_Exercise:_
Format the entries as a Markdown table with the columns "No." and "Line", starting with the line containing "Given: Select the 1m timeframe" and going on through the end of the entries. Number the rows, skip blank lines, and leave out the pictures.

(Entries from a dataset)
-------

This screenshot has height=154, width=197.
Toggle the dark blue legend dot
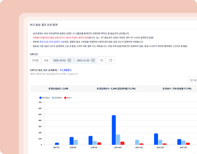[40, 98]
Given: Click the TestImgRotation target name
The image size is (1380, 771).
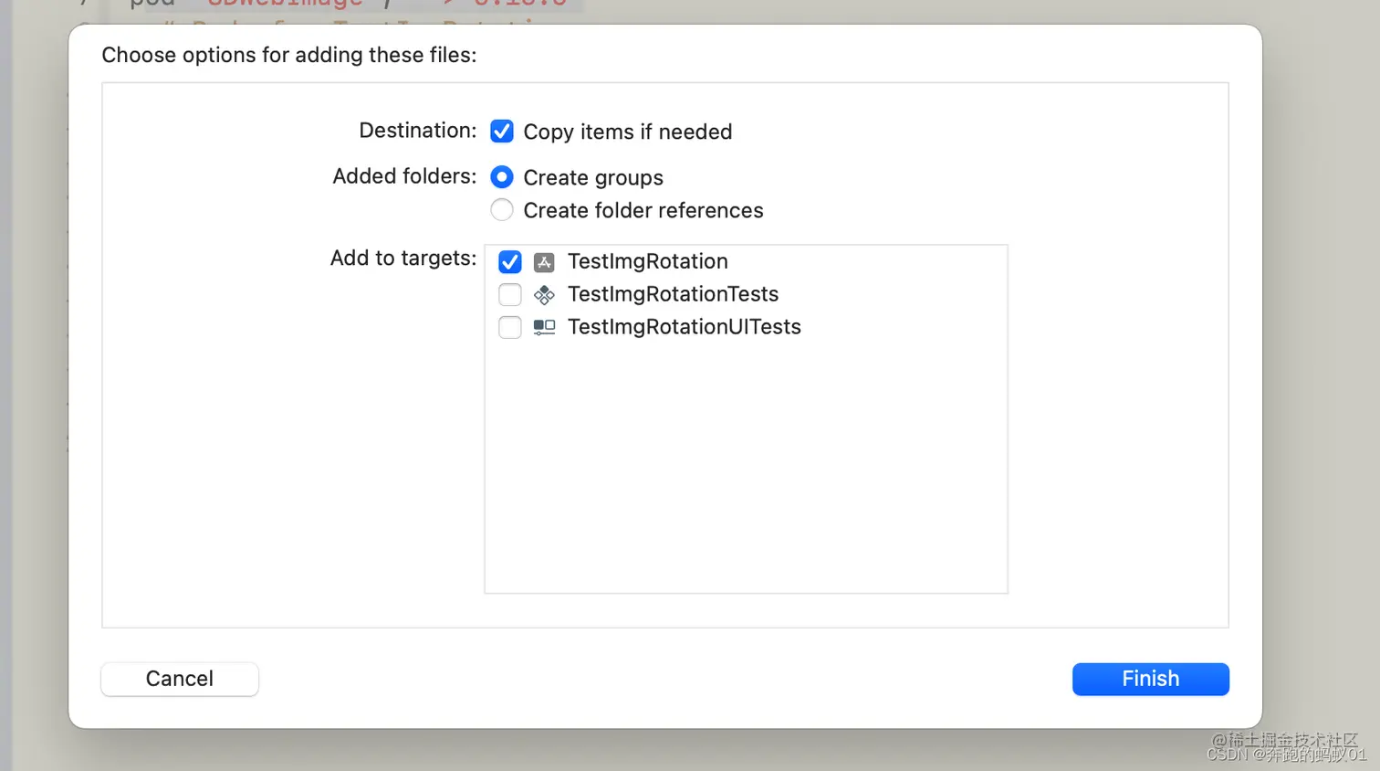Looking at the screenshot, I should 647,261.
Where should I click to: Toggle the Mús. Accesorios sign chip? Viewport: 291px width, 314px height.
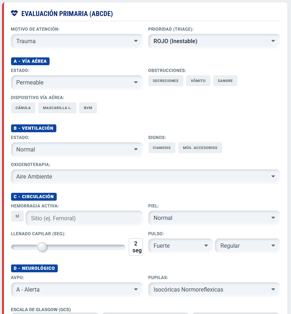pos(200,148)
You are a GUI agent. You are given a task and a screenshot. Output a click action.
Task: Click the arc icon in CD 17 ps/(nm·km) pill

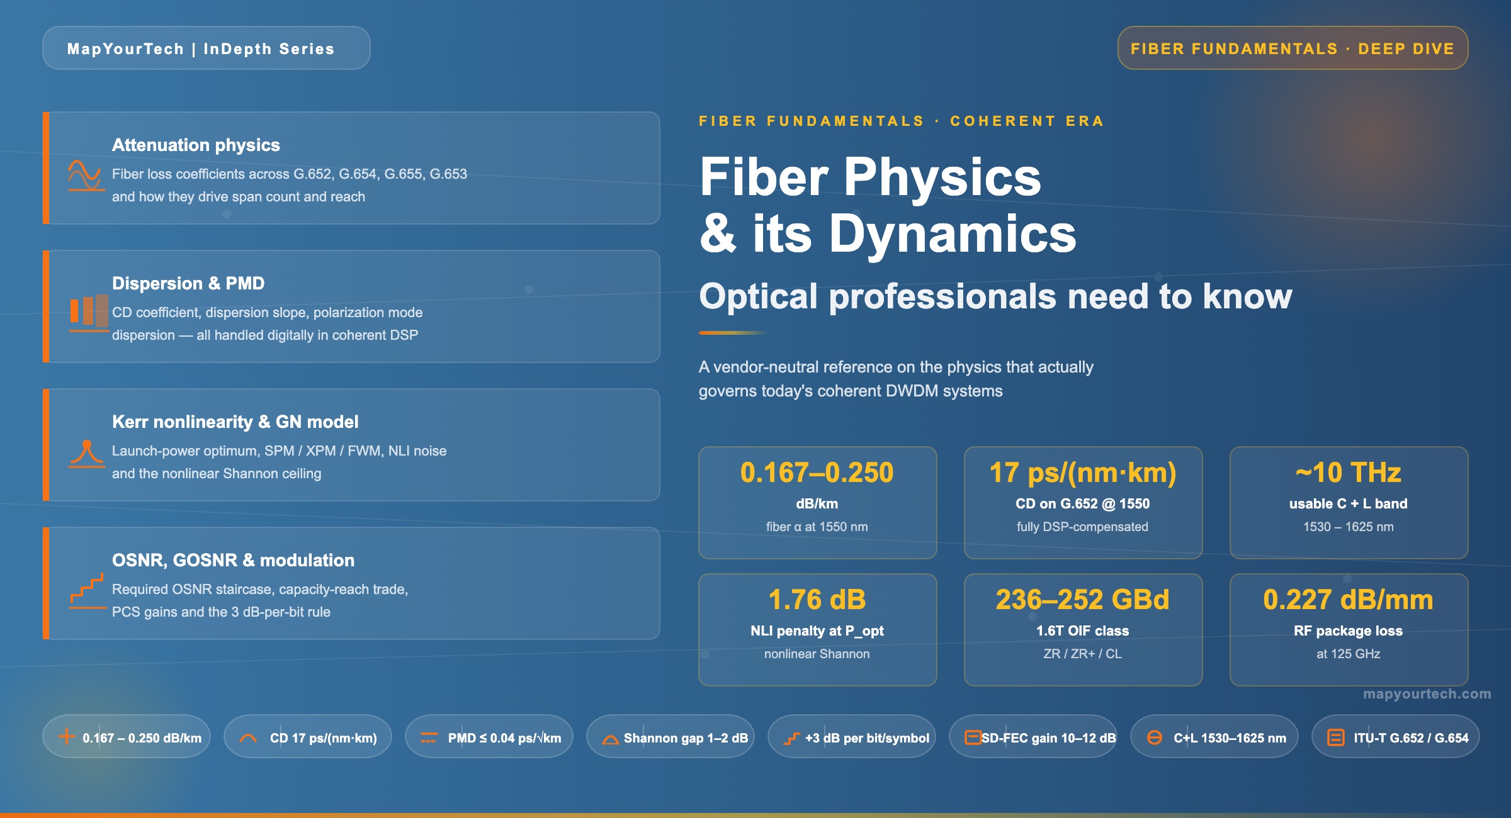coord(248,738)
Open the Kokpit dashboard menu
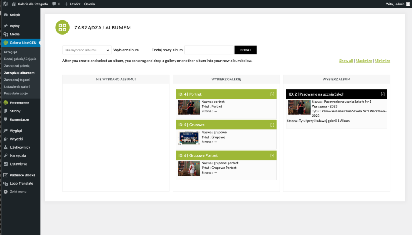This screenshot has width=412, height=235. pyautogui.click(x=15, y=15)
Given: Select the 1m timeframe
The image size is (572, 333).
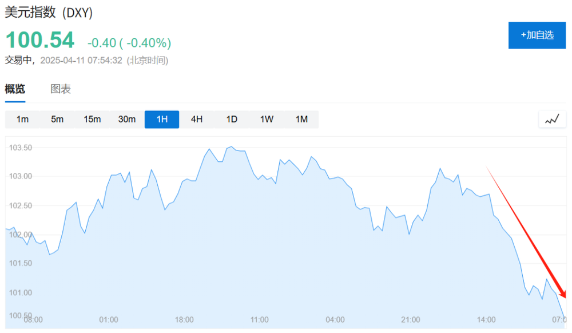Looking at the screenshot, I should point(22,120).
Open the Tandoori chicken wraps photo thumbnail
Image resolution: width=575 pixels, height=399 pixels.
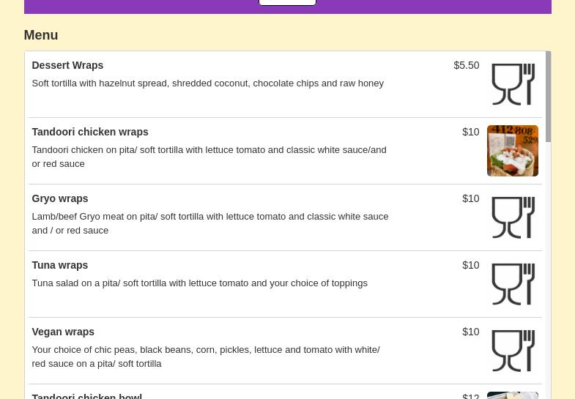(x=512, y=151)
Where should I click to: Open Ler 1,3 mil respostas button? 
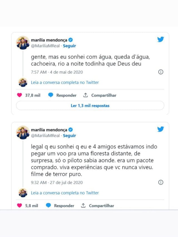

-------

_Reply to the exercise:_
| No. | Line |
|---|---|
| 1 | Given: Select the 1m timeframe |
| 2 | The image size is (572, 333). |
| 3 | Looking at the screenshot, I should point(22,120). |
| 4 | Open the Tandoori chicken wraps photo thumbnail |
| 5 | Image resolution: width=575 pixels, height=399 pixels. |
| 6 | (x=512, y=151) |
| 7 | Where should I click to: Open Ler 1,3 mil respostas button?  |